TASK DESCRIPTION
Repeat word for word the passage of the Smart SOD page that starts at "Microplastics Assessment" and stops after "and pharmaceutical pipelines.".

DOCUMENT TEXT Start Marker

Opportunities
Background
We have been approached by companies and agricultural producers wanting to scale this technology. These requests have come from across the United States, Europe and Brazil. Demand is particularly strong in agricultural regions in the US and Brazil.
We have also been approached by and are collaborating with research groups in Norway (NORCE and University of Oslo) and Germany (IGB Leibniz-Institute of Freshwater Ecology and Inland Fisheries) to apply this technology to marine systems, specifically benthic communities and microplastics.
Soil Pathogen Quantification
Soil borne plant diseases are extremely difficult to diagnose and prevent. Often symptoms only become present aboveground when it is too late. Early warning and detection of soil pests and pathogens could have economic impact both by alerting producers when they have a problem and by verifying that soil pathogens are below economic damage thresholds and that proactive spraying is not needed.
Many of the requests for Soil Pathogen Quantification focus on isolating, counting, and identifying plant parasitic nematodes from large volumes of soil for which the Smart SOD was developed. Using the Smart SOD quantifying soil pathogen levels would allow producers to do high spatio-temporal sampling and proactively identify problem areas before suffering economic damage.
Airbone Pathogen Quantification
Fungal spores can travel great distances on air currents before settling and causing agricultural damages. Spore traps are effective ways at monitoring this movement, but are primarily used by researchers because of the labor intensive nature of assessing spores collected on these traps. Using the Smart SOD for quantification and identification of these collected spores would reduce processing costs by over an order of magnitude. This would allow producers to use air-borne monitoring of spores in near real time and detect when new pathogens arrive on the wind.
Microplastics Assessment
Little is known about the effect of microplastics on human and environmental health, but the presence of microplastics have been detected across the planet in both soils and marine systems. The Smart Sod can rapidly isolate, count, and quantify by size microplastic particles for use in impact assessments and environmental health assays.
Organism Discovery
Estimates put the number of small organisms in soil and marine systems whose properties are known to science at less than 25%. Many of these unknown organisms could have unique properties in areas including drug development, environmental health, toxin filtering, and carbon cycling. The Smart SOD can act as a high-throughput isolation and screening pipeline to extract new, unknown species from soil and marine environments for future study in genomic and pharmaceutical pipelines.
Quantitative Asssesments of Biodiversity & Ecosystem Health
The Smart SOD enables high-throughput assessments of known and unknown organisms in soil and marine environments. The outputs of such assessments are explicit population counts of individual organisms which no other method can currently provide.

DOCUMENT TEXT End Marker
GIVEN DATA Start Marker

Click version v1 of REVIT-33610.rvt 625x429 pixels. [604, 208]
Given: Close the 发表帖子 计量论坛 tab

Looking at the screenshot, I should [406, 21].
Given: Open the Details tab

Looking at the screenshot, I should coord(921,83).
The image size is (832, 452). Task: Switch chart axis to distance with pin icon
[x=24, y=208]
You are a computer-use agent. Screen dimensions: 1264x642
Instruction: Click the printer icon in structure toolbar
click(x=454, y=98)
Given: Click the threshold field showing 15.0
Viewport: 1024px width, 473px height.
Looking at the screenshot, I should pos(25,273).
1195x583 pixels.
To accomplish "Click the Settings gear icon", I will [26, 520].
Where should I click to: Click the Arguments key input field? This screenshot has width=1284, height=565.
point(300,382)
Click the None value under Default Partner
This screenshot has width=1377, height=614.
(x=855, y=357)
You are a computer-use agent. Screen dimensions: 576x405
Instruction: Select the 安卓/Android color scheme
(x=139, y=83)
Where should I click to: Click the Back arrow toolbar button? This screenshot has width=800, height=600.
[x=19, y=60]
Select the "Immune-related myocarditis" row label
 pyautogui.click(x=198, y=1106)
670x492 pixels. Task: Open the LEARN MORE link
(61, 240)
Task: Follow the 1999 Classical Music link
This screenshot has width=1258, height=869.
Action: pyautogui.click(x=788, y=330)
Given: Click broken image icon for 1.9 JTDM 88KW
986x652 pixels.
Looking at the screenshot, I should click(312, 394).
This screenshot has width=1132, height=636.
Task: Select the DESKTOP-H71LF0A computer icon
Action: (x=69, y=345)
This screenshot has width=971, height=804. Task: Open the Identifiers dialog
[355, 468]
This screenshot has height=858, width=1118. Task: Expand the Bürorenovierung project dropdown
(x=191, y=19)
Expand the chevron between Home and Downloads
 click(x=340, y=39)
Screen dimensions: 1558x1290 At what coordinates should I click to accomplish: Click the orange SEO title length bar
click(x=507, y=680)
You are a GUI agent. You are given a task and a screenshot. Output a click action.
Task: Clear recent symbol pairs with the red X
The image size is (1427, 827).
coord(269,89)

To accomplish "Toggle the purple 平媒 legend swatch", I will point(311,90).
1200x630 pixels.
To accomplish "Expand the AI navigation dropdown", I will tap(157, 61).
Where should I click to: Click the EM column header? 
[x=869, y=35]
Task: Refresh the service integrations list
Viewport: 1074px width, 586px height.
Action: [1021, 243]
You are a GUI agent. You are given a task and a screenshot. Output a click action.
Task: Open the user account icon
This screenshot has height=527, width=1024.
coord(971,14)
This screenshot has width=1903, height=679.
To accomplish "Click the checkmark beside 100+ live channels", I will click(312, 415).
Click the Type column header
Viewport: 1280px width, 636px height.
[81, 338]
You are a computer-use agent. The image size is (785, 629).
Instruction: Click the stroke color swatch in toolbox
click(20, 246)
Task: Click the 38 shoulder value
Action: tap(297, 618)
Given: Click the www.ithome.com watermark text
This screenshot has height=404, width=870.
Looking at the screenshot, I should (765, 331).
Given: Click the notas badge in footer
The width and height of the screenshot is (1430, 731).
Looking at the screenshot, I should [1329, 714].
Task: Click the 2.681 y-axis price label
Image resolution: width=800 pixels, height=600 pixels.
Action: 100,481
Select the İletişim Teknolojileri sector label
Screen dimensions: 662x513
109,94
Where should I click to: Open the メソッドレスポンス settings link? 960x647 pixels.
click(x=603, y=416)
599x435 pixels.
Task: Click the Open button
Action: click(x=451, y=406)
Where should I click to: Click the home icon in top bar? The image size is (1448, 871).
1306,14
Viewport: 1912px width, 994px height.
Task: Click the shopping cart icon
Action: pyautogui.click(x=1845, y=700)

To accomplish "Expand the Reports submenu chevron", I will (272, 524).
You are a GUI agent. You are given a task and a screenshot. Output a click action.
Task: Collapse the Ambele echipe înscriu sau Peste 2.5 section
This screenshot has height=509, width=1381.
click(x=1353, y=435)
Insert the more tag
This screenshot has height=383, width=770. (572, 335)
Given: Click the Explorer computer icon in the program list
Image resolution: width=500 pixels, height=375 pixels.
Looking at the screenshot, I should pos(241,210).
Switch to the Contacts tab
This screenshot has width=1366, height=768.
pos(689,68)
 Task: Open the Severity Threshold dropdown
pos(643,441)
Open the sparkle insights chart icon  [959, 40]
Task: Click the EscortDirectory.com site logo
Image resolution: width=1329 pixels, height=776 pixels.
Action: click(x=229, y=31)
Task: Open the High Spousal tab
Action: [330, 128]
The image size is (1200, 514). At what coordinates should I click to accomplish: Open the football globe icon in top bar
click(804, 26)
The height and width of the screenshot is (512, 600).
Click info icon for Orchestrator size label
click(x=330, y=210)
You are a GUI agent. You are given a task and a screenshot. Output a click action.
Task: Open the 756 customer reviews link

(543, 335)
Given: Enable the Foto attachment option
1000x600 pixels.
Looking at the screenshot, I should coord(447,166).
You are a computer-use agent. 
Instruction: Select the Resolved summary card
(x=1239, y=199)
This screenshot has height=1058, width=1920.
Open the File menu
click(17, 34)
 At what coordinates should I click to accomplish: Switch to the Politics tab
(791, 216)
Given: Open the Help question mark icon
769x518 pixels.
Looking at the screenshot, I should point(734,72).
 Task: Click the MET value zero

GIVEN DATA End Marker

RESULT OF THE EXERCISE
Microplastics Assessment
Little is known about the effect of microplastics on human and environmental health, but the presence of microplastics have been detected across the planet in both soils and marine systems. The Smart Sod can rapidly isolate, count, and quantify by size microplastic particles for use in impact assessments and environmental health assays.
Organism Discovery
Estimates put the number of small organisms in soil and marine systems whose properties are known to science at less than 25%. Many of these unknown organisms could have unique properties in areas including drug development, environmental health, toxin filtering, and carbon cycling. The Smart SOD can act as a high-throughput isolation and screening pipeline to extract new, unknown species from soil and marine environments for future study in genomic and pharmaceutical pipelines.